L’éditorial de Jacques Goddet

L’un des patrons du Tour, Jacques Goddet, dans son édito quotidien daté du lendemain de la 4e étape, aborde un sujet qu’il maîtrise mal car, selon lui, il faut fustiger les Kartsens et ne pas mettre dans le même sac les coureurs sérieux : « Le sport cycliste, dans les rigueurs de son expression moderne, contient des clauses de moralité qui, à mon avis, conditionnent son avenir et, par conséquent, doivent être respectées. Le nouvel incident qui mit en émoi la nuitée caennaise, concernant le contrôle antidoping de Karstens, a montré que le problème demeurait en pleine confusion du point de vue de son interprétation.
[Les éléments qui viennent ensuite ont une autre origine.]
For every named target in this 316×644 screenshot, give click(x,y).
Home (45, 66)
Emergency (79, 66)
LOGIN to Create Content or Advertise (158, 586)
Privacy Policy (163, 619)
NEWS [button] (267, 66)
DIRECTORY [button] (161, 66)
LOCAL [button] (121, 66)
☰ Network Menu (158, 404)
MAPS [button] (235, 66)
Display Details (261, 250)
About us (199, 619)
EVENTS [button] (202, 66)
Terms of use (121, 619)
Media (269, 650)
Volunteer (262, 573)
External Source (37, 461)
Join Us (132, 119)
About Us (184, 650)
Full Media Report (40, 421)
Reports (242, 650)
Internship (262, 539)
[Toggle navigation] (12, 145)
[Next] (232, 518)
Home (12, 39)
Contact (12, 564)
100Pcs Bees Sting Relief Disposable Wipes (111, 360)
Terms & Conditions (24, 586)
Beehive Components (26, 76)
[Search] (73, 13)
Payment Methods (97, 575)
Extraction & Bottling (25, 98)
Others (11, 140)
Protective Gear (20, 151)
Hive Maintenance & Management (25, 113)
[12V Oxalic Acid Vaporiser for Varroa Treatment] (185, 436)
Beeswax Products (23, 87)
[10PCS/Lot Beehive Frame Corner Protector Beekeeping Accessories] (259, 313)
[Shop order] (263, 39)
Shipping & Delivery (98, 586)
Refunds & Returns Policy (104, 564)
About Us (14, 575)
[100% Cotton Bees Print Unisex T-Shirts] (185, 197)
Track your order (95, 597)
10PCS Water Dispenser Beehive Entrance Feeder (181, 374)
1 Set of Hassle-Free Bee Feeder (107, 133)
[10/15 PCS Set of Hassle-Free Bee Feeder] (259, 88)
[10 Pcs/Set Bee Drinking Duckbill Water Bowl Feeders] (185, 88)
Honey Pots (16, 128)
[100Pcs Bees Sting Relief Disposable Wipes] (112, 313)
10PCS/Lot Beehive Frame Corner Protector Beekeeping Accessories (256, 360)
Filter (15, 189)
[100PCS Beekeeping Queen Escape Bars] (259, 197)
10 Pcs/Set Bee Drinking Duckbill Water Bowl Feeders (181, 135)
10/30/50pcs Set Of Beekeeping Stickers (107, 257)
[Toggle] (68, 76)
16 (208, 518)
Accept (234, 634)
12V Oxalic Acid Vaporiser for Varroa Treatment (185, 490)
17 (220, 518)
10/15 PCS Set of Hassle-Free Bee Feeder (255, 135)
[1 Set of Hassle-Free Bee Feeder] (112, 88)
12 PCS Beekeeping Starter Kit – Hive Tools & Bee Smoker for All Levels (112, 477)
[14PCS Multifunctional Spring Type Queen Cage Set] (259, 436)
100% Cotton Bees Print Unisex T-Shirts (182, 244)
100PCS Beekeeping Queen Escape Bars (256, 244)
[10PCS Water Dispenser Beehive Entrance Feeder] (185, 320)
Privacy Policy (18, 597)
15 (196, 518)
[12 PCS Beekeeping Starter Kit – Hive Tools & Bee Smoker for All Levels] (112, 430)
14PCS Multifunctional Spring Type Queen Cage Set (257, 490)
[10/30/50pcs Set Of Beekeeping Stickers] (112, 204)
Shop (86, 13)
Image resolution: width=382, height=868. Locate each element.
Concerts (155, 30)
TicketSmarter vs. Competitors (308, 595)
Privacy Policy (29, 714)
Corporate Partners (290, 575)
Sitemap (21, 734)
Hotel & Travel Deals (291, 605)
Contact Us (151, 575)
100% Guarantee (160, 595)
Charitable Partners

Disons d’abord qu’il est bien regrettable que le sujet continue à faire les délices de ceux qui sont spécialisés dans la chasse aux scandales. Affirmons que les coureurs qui respectent la fameuse clause et, à leur tête, ceux qu’ont peut considérer comme les plus sérieux, Eddy Merckx, Raymond Poulidor par exemple, sont pour l’application rigoureuse des règles du contrôle. Et qu’ils n’ont pas songé un instant, à Caen, à se rendre solidaires d’un quelconque mouvement de protestation contre les mesures appliquées de la manière la plus pratique et la plus décente qui soit : pièce de contrôle ambulant Aspro parfaitement aménagée, parfaitement visible, accueil excellent. » 7

Ensuite, dans le même texte à la une de L’Équipe, Goddet s’interroge sur cette carence et sa véritable signification : « Le fait de ne pas se présenter à ce petit laboratoire dans le délai prévu de trente minutes après son arrivée ne peut recevoir d’explication convenable. Le fait de revenir spontanément à la permanence du Tour, une heure et quelque plus tard, pose un cas clinique tellement grave que l’on doit comprendre toute la rigueur de la réglementation. Les médecins compétents m’ont confirmé, en effet, qu’il était possible de se livrer dans un aussi court laps de temps, à une opération de nettoyage, de « siphonnage », susceptible de permettre d’évacuer toute trace de substances dopante appartenant aux familles interdites. Et qu’une telle « opération » constituait du point de vue de la pratique médicale, un véritable acte criminel, car elle présente le risque d’entraîner des accidents pouvant être mortels. Aucune personne sérieuse engagée dans le sport cycliste ne peut accepter d’être complice d’actes aussi condamnables. » 8

Témoignage du docteur Jean-Pierre de Mondenard

A l’époque, médecin fédéral, la Fédération française de cyclisme (FFC) nous avait désigné pour assumer le contrôle antidopage du Tour de France. Un inspecteur médical, l’Italien Dominicio Menilio mandaté par l’Union cycliste internationale (UCI), jouait le rôle d’huissier. Nous étions situés aux abords immédiats de la ligne d’arrivée au moment où Patrick Sercu a remporté au sprint devant Gerben Karstens l’étape St-Malo-Caen. La caravane du contrôle antidopage était placée à vingt mètres du poteau. Nous avons tout de suite prévenu Maurice de Muer, le directeur sportif de l’équipe BIC et du coureur batave, que ce dernier en finissant second, devait dès les opérations protocolaires terminées, se rendre au contrôle ; de Muer avait acquiescé, signifiant qu’il avait bien enregistré notre message. Rappelons qu’à la demande des coureurs et afin d’éviter toute possibilité de substitution d’urine, les concernés doivent se présenter au plus tard trente minutes après leur passage de la ligne. Les quatre autres coureurs : le 1er de l’étape Patrick Sercu, le maillot jaune du jour Eddy Merckx et deux tirés au sort, ont satisfait aux opérations de prélèvement dans les temps impartis. Au bout d’une heure trente après le déboulé victorieux de Sercu, l’inspecteur médical Menilio a dressé un constat de carence à l’encontre de Karstens qui ne s’était toujours pas présenté. Dès sa réception, le président du jury international, André Chadelle, a pris les sanctions inhérentes à ce genre de situations qui s’apparente sur le fond à un contrôle positif : déclassement à la dernière place de l’étape, dix minutes de pénalisation et 1 000 F suisses d’amende.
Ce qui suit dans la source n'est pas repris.